Home How to Design a Hash Table
Post
Cancel

How to Design a Hash Table

Designing a good hash table involves not just implementing the basic functionalities but also ensuring it meets the high standards of performance, reliability, and scalability required in production environments.


Contents


Design Considerations for Hash Tables

Choosing the Right Hash Function

  • A good hash function for a hash table should have the following characteristics:
    • Uniform Distribution: The hash function should distribute keys uniformly across the array to minimize collisions.
    • Efficiency: It should be computationally efficient to avoid becoming a bottleneck.
    • Adaptability: Capable of handling a range of key types and sizes.

Dynamic Resizing

  • Load Factor Management: Monitor the load factor (ratio of number of stored entries to the table’s capacity) and resize the hash table (typically doubling the size) when it exceeds a certain threshold (e.g., 0.75).
  • Resizing Strategy: Ensure resizing is done efficiently to redistribute all entries and minimize performance impact during resizing.

Handling Collisions

  • Chaining vs. Open Addressing: Choose between chaining (storing collisions in a linked list) and open addressing (probing for another empty slot). Chaining is simpler and more straightforward, while open addressing is more space-efficient.

Memory Efficiency

  • Pre-allocation: Consider pre-allocating larger memory blocks to minimize frequent memory allocations.
  • Reasonable Memory Usage: Not wasting too much memory space.

Concurrency Support

  • Locking Mechanisms: Implement fine-grained locking or lock-free structures to allow safe concurrent access by multiple threads.
  • Thread-Safe Design: Ensure operations are atomic and consistent, using mutexes or other synchronization primitives where necessary.
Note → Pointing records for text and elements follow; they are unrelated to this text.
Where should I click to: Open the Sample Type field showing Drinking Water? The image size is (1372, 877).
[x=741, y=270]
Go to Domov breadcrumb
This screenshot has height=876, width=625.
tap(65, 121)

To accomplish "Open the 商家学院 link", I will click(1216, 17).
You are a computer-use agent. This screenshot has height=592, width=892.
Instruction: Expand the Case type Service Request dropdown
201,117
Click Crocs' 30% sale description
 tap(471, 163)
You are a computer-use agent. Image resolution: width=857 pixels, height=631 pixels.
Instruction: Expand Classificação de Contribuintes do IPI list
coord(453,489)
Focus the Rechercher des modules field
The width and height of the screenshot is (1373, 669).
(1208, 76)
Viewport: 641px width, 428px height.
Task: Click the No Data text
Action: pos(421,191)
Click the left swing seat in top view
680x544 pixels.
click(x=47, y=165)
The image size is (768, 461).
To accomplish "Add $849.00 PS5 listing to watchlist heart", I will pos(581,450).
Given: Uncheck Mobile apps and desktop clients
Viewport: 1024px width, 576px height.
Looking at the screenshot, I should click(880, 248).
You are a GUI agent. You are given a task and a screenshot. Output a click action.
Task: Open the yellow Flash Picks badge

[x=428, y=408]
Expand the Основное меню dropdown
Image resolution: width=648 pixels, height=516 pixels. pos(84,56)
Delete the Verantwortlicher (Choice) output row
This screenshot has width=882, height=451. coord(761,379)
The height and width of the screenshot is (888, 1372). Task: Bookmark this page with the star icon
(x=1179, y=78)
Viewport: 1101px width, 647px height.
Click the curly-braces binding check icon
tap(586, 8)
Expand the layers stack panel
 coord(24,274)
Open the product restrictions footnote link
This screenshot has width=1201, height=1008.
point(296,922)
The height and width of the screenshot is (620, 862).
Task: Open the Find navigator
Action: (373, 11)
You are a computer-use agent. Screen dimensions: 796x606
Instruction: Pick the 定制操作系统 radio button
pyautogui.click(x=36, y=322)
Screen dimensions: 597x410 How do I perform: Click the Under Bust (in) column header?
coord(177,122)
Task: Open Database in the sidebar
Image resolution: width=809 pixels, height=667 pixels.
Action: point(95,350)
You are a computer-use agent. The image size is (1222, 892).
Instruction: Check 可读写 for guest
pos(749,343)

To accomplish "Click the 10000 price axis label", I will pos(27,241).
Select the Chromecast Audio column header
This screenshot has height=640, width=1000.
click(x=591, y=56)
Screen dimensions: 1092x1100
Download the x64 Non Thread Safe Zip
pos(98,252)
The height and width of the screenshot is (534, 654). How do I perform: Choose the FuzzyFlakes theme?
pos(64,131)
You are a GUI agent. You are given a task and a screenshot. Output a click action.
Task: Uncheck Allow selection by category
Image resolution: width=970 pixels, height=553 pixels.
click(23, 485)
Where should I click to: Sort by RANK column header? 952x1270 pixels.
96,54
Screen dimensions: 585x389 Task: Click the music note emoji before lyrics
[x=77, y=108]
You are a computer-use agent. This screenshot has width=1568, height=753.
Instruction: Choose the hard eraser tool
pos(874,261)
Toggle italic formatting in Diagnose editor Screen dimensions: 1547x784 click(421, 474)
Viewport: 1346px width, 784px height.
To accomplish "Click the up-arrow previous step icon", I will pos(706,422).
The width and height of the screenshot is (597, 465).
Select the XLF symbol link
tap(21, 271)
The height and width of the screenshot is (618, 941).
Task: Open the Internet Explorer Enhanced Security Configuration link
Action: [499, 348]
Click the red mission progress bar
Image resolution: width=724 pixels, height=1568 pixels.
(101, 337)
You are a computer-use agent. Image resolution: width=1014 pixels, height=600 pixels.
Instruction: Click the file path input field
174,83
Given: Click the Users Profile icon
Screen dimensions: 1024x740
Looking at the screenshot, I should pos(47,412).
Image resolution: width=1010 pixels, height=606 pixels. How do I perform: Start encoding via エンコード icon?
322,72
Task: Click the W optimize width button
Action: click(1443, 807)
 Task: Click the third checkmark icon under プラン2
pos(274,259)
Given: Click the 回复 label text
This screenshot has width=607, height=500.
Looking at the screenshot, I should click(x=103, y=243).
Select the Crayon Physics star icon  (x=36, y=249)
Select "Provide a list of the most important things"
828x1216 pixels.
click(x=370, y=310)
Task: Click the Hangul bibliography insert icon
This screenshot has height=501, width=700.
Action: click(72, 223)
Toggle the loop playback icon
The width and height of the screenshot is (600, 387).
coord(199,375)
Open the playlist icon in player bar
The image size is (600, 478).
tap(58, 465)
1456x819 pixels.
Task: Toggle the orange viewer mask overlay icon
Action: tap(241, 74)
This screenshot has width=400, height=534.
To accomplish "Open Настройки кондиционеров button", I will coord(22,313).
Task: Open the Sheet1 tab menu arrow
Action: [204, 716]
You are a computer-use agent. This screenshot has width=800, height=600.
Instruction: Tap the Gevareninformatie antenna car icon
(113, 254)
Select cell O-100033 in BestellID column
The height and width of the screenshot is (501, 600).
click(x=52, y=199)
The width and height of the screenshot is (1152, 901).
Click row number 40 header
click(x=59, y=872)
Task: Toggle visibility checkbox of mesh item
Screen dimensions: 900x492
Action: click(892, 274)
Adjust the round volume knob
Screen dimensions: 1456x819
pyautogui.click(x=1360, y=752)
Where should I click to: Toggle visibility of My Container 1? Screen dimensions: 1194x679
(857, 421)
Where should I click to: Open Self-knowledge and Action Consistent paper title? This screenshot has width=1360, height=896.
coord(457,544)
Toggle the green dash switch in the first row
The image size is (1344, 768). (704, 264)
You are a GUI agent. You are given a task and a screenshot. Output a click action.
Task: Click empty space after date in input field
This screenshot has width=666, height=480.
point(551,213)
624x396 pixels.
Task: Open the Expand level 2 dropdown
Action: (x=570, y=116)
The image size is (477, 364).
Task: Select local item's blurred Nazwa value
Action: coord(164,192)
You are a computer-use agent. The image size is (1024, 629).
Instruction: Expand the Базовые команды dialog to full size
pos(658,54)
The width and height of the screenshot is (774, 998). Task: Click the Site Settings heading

Dynamic Resizing of Hash Tables

Dynamic resizing in hash tables is the process of adjusting the size of the underlying array or bucket list based on the current load factor. The load factor, typically defined as the ratio of the number of entries to the number of slots, is used to determine when resizing is necessary.

When to Resize

  • Upsizing: When the load factor exceeds a certain upper threshold (commonly set between 0.7 and 0.8), the hash table is resized by increasing its capacity. This expansion helps reduce the load factor, thereby decreasing the likelihood of collisions and maintaining fast access times.
    • The process of upsizing usually involves reapplying for a larger hash table and moving all data to this new hash table. This also involves recalculating the hash code for each existing element based on the new array size and finding its new position in the resized array.
  • Downsizing: Conversely, if the load factor falls below a lower threshold (such as 0.2), the hash table may shrink to reduce space inefficiency.
    • Downsizing is generally not necessary. Since we mostly care more about execution efficiency and can tolerate consuming a little bit more memory space, then we don’t need to go through the trouble of downsizing.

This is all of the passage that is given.